The Hammer Stradivarius
This violin dates from the time when the Stradivarius violins were really taking off. Antonio Stradivari found ways to craft violins that have since never been replicated, and this particular model was made in 1707. The violin is named The Hammer because Christian Hammer was the very first owner of the violin. The instrument has been owned by Rudolph Wurlitzer Company and played by world-famous violinist Kyoko Takezawa. In 2006, it was auctioned off for $3.54 million to a currently unknown owner.
The Molitor Stradivarius
Similar to The Lady Tennant, Antonio Stradivari made this violin several years before his golden period (this one was made in 1697). So what makes this violin so much more valuable than The Lady Tenant? It was once owned by Napoleon Bonaparte. The combination of connection to world history and an incredible build makes this one of the most expensive violin auctions ever.
IL Cannone Guarnerius
Here is an instrument made by someone other than Stradivari. This model was constructed by another Italian violin maker by the name of Guarneri del Gesu back in 1743. The violin has been played by a number of prominent musicians, including Regina Carter, Shlomo Mintz, Eugene Fodor, and Paganini, its original Italian owner. Currently, the violin is insured for $4 million. However, sadly, it is not in use as it is being displayed at the Palazzo Doria Tursi in Genova, Italy.
The Lord Wilton
Any violin that is named "Lord" is obviously going to be valued highly. Much like the previously listed violin, this was built by Guarneri Del Gesu only a year earlier, in 1742. The violin was owned by Lady Speyer (which is where it received its "Lord" title), and eventually ended up in the hands of Yehudi Menuhin, one of the most important violinists of his time. When he died in 1999, the instrument went on to be sold at auction for $6 million. Violin collector David L. Fulton owns the violin currently
The Mary Portman
This is the third violin in a row made by Guarneri Del Gesu. This violin was built in 1735. It is known as the Mary Portman because it was owned by a British woman by the name of Mary Portman. It has also been owned by Adele Anthony and Fritz Kreisler. It currently is owned by Susanne Hou, who spent $10 million on the purchase of the violin.
Yes, another Guarneri Del Gesu, this violint was built in 1741. Like the Mary Portman, this violin auctioned for $10 million. However, it has not been bought and sold as often as the Portman. The lack of changing hands might have something to do with its beautiful look. Despite being nearly 300 years old, the violin has a spectacular red varnish that only comes from being constantly well kept. Aaron Rosand is the current owner of the violin.
The third Guarneri violin to sell for $10 million or more, this violin has been handed down to a number of important violinists.

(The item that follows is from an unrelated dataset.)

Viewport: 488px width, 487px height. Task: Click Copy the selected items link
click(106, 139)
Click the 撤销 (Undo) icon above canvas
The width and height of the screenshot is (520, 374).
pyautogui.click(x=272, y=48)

Paganini, who has owned several of the violins on this list, once owned this violing, plus Ossy Renardy, John Tiplady Carrodus, and Richard Tognetti, who is the current owner.
The Lady Blunt
We now go back to Antoni Stradivari who made this violin in 1721. The violin is named for Lady Anne Blunt, the first known owner of the violin. This is one of the best maintained Stradivarius violins known. It has a like-new condition, which has helped it increase in value. Other owners of the violin include Jean-Baptiste Vuillaume, the Nippon Music Foundation, and Richard Bennett. An unknown owner purchased the violin for $15.9 million not long ago.
The Stradivarius line of violins is known as the most expensive violin. These violins will continue to sell and will continue to increase in value, so while these are the top prices currently, you'll likely see the numbers change again at some point when a violin is auctioned off and another desirable collector or musician purchases it. While you may not be able to afford a million dollar instrument, it is interesting to know what kind of cash these kinds of instruments can go for.